◆ YOUR ASSIGNMENT ◆
Pick out the lines in the listing below that contain the word "agent" and copy them.

◆ RECORDS SUPPLIED ◆
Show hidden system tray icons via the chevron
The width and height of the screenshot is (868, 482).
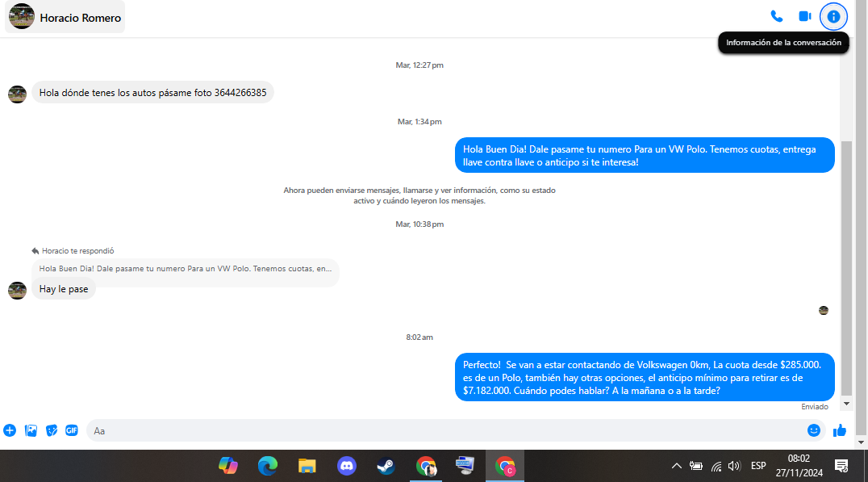(677, 466)
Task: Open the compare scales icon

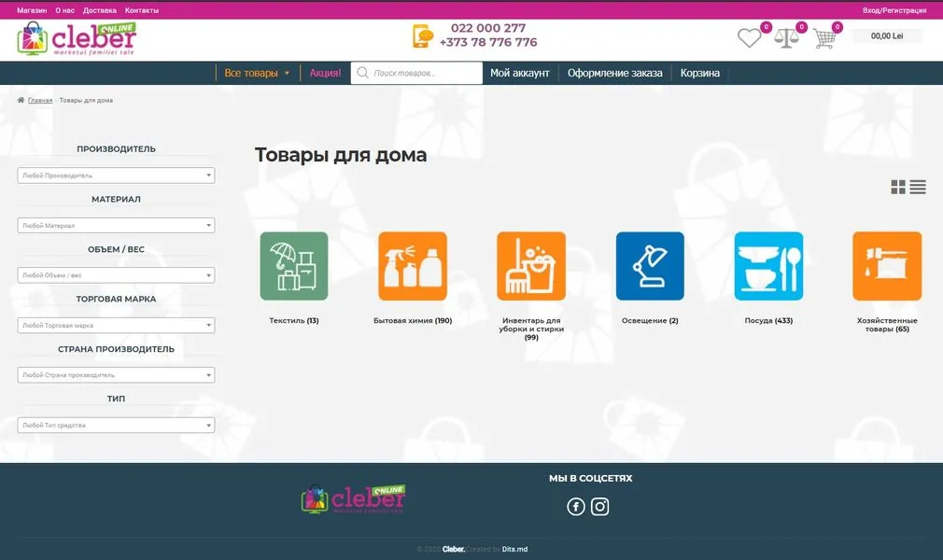Action: point(786,38)
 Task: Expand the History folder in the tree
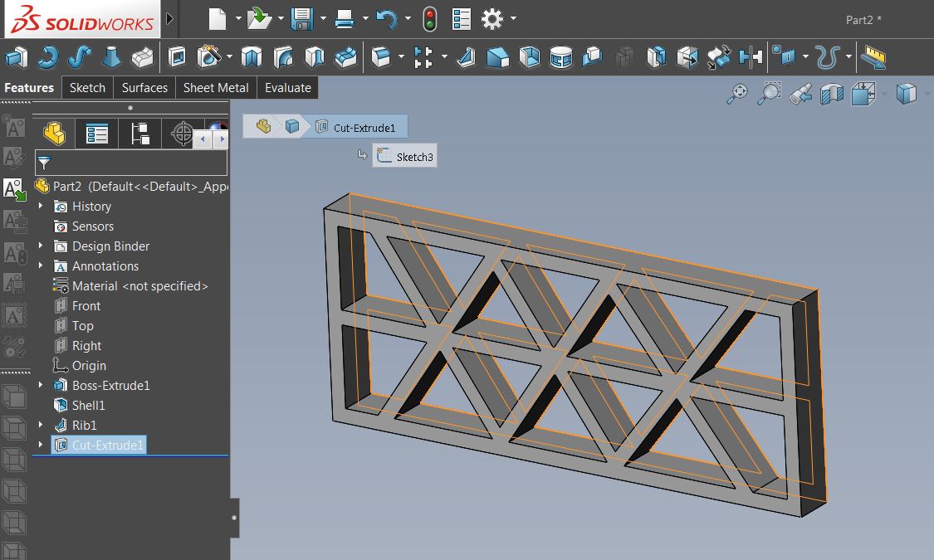41,206
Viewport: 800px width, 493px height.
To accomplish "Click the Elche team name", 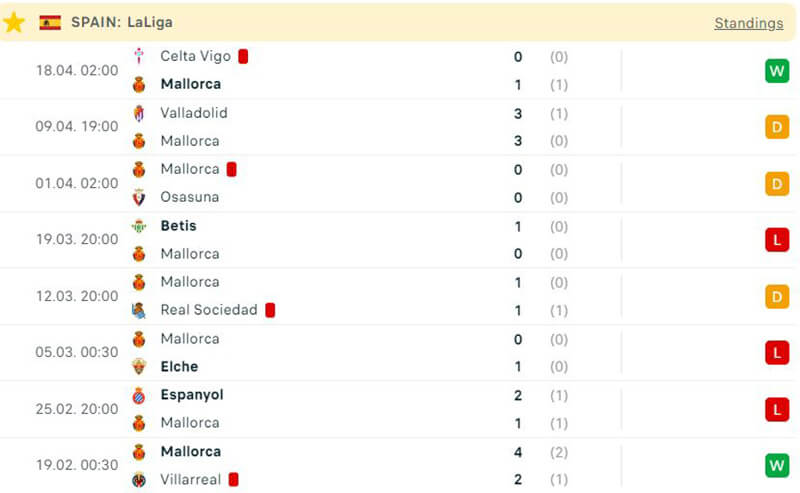I will (x=179, y=367).
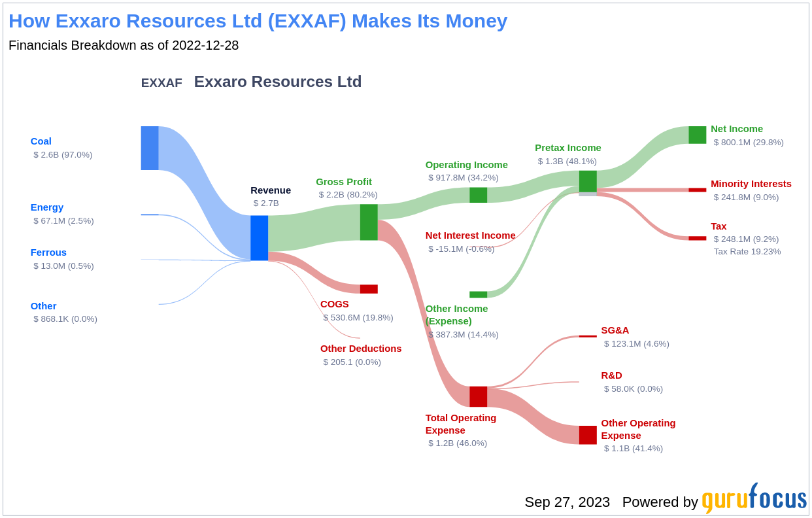Screen dimensions: 812x518
Task: Select the Energy segment label
Action: [x=47, y=207]
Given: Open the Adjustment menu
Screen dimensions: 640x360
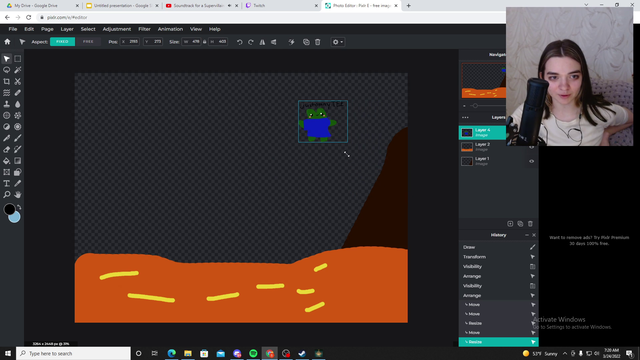Looking at the screenshot, I should coord(117,29).
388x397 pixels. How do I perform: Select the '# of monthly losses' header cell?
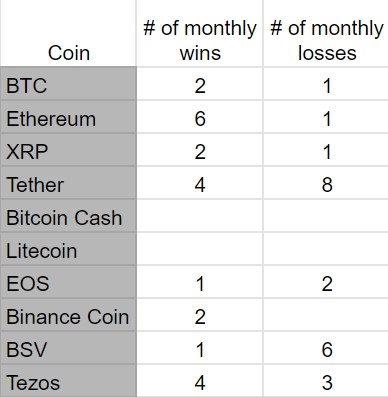coord(326,33)
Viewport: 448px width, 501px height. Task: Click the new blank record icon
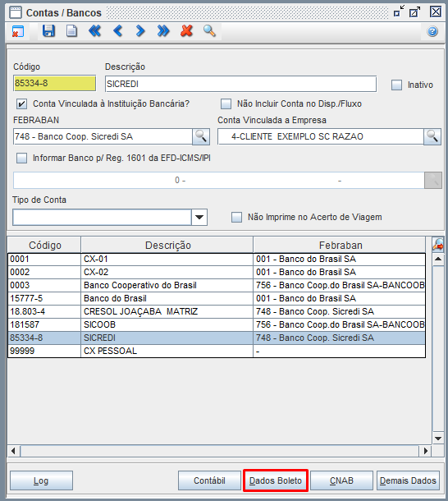(x=71, y=31)
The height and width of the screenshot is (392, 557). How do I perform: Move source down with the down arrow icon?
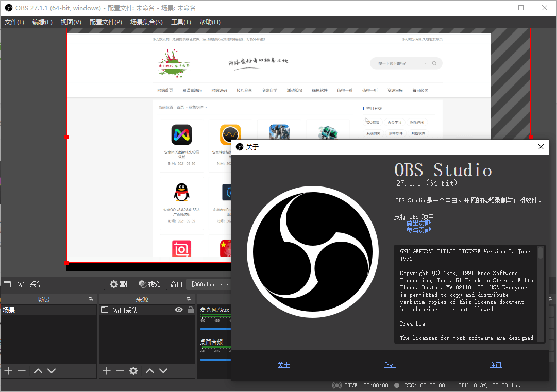coord(163,370)
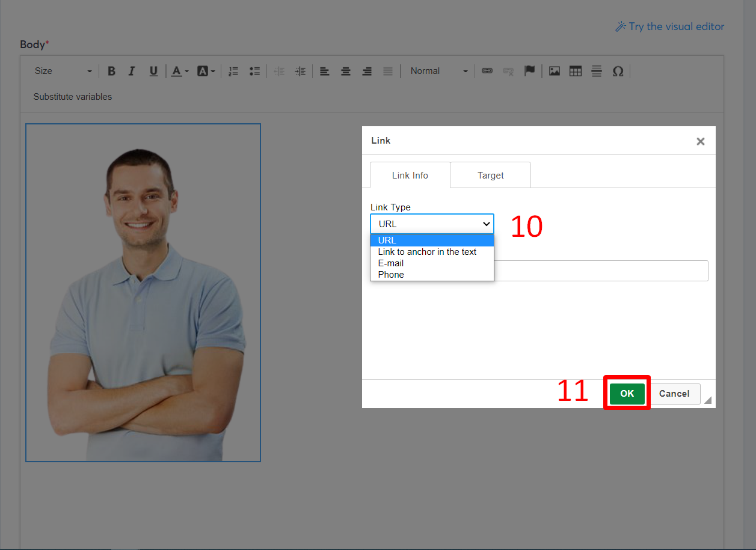Insert an image using the toolbar icon

[554, 71]
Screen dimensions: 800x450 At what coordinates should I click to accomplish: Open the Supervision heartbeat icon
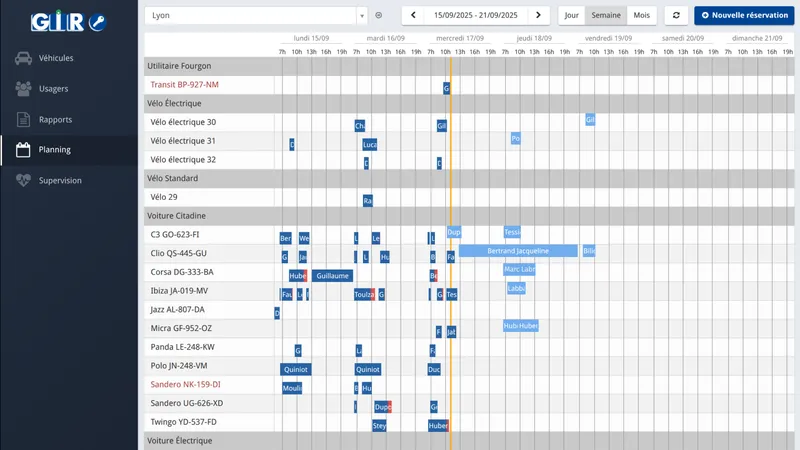click(x=22, y=181)
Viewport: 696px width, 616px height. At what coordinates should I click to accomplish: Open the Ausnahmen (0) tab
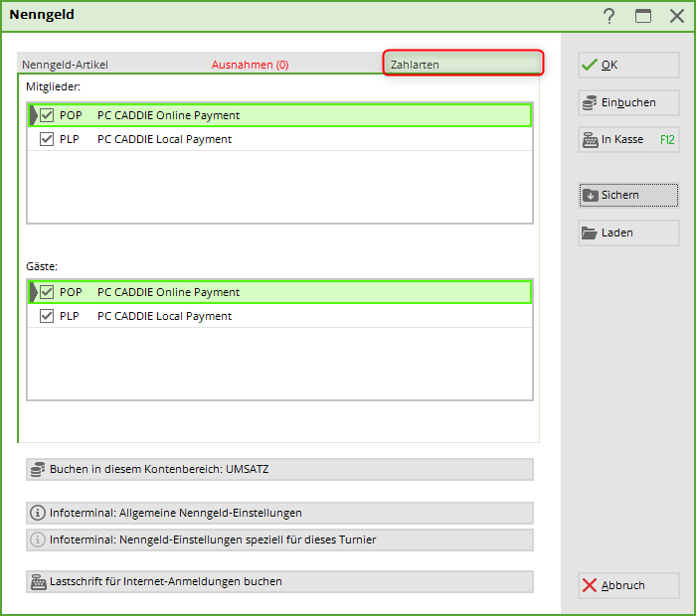pyautogui.click(x=250, y=65)
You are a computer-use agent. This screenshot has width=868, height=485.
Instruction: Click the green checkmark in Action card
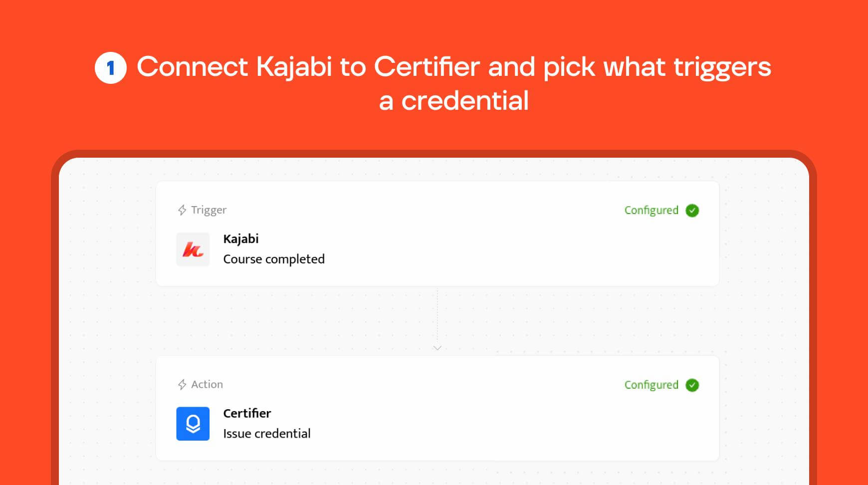click(692, 385)
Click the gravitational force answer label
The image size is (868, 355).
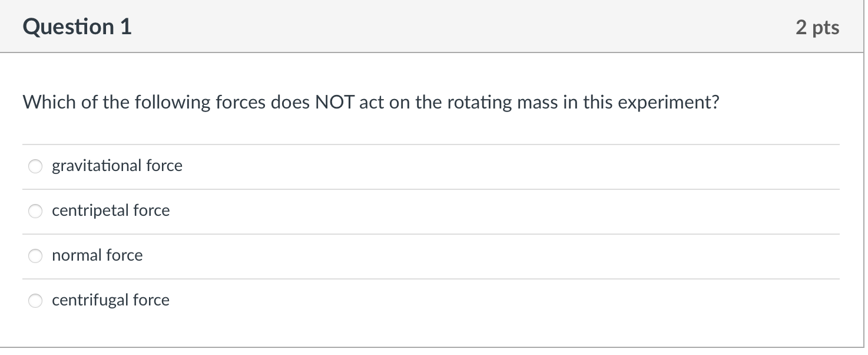(x=117, y=166)
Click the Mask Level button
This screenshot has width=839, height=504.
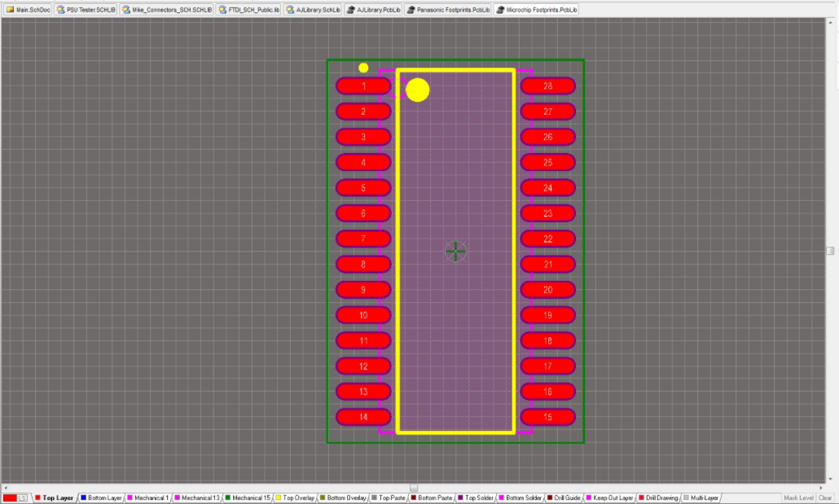pos(798,497)
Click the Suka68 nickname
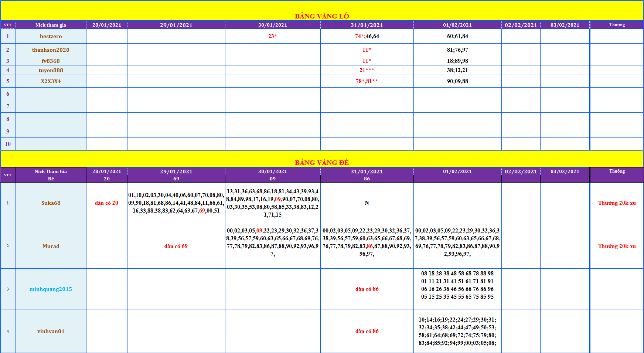This screenshot has width=644, height=353. [x=51, y=203]
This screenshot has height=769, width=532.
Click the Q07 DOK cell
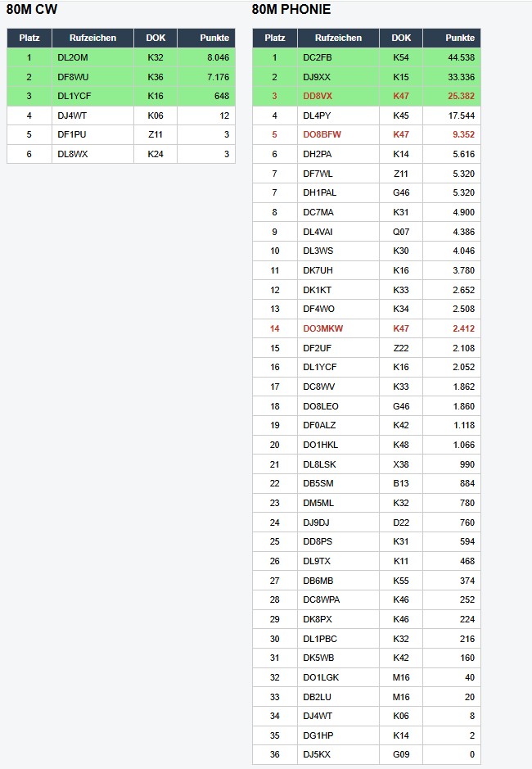(401, 232)
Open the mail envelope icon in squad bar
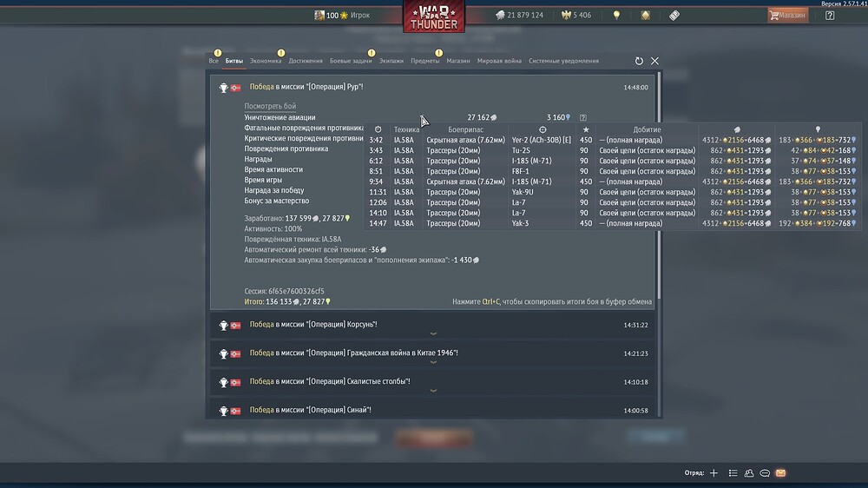Image resolution: width=868 pixels, height=488 pixels. pyautogui.click(x=780, y=473)
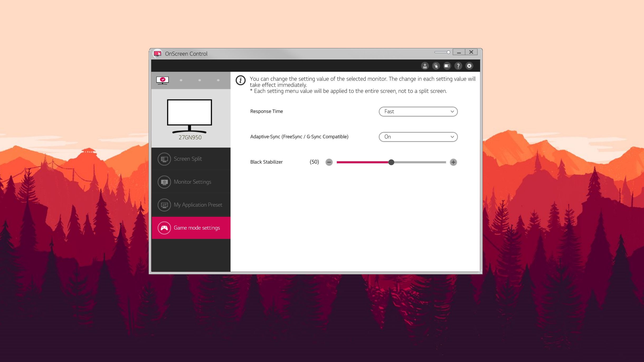Click the info icon beside description text
The height and width of the screenshot is (362, 644).
point(240,80)
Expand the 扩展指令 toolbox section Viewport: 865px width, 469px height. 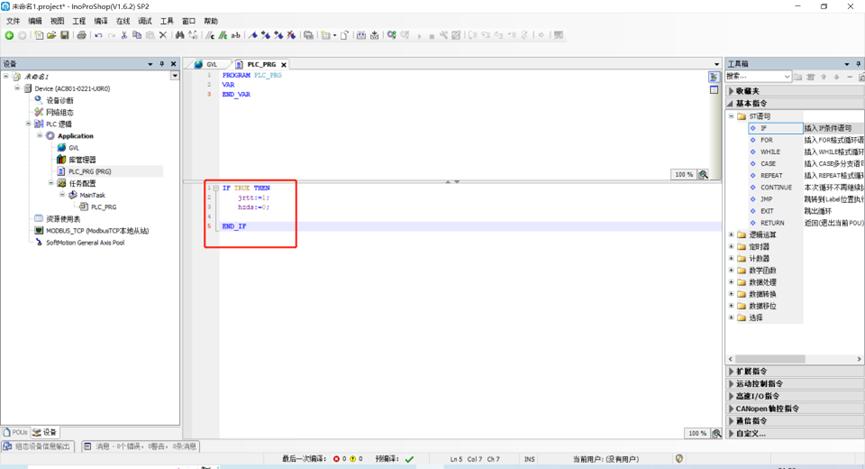[730, 371]
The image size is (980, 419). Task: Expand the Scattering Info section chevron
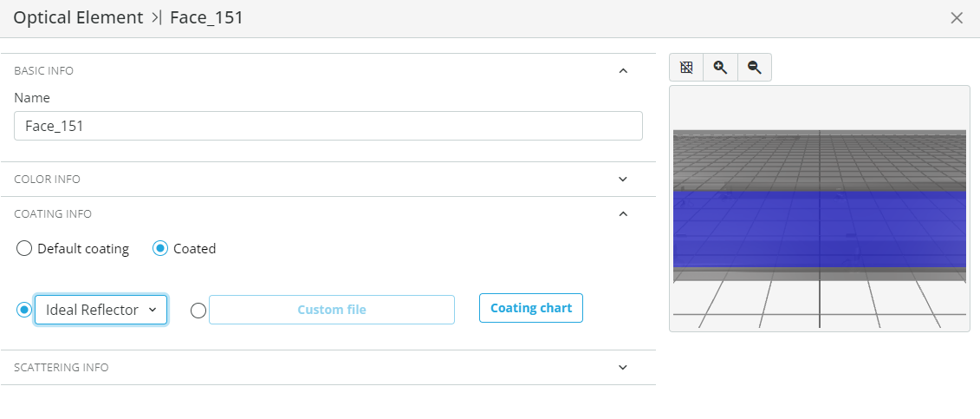(622, 367)

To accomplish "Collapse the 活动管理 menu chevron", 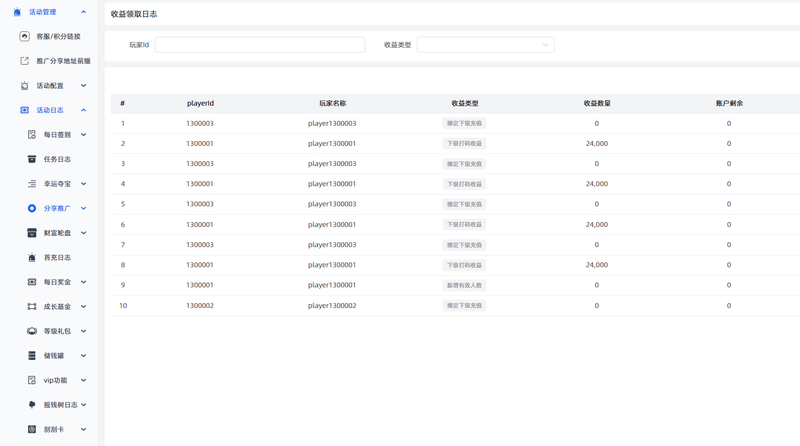I will coord(84,12).
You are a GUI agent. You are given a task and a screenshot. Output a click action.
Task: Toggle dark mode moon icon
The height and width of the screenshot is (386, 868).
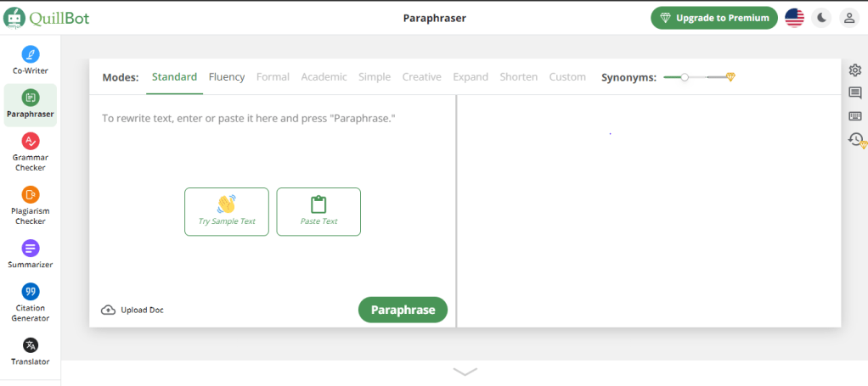pyautogui.click(x=821, y=18)

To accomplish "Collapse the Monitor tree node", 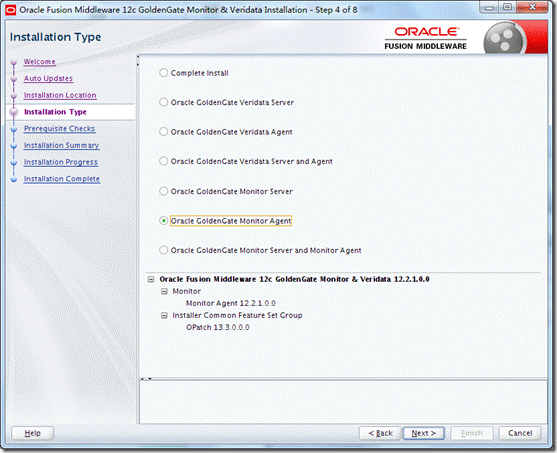I will click(x=164, y=291).

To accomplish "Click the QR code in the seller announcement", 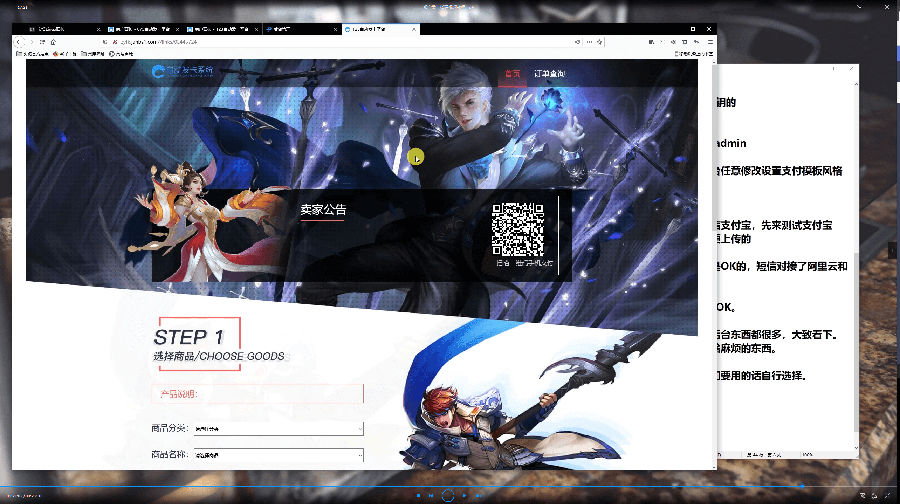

◆ EXERCISE ANSWER ◆
You are a computer-use agent. This screenshot has width=868, height=485.
You are a GUI agent. You are given a task and a screenshot. Output a click action.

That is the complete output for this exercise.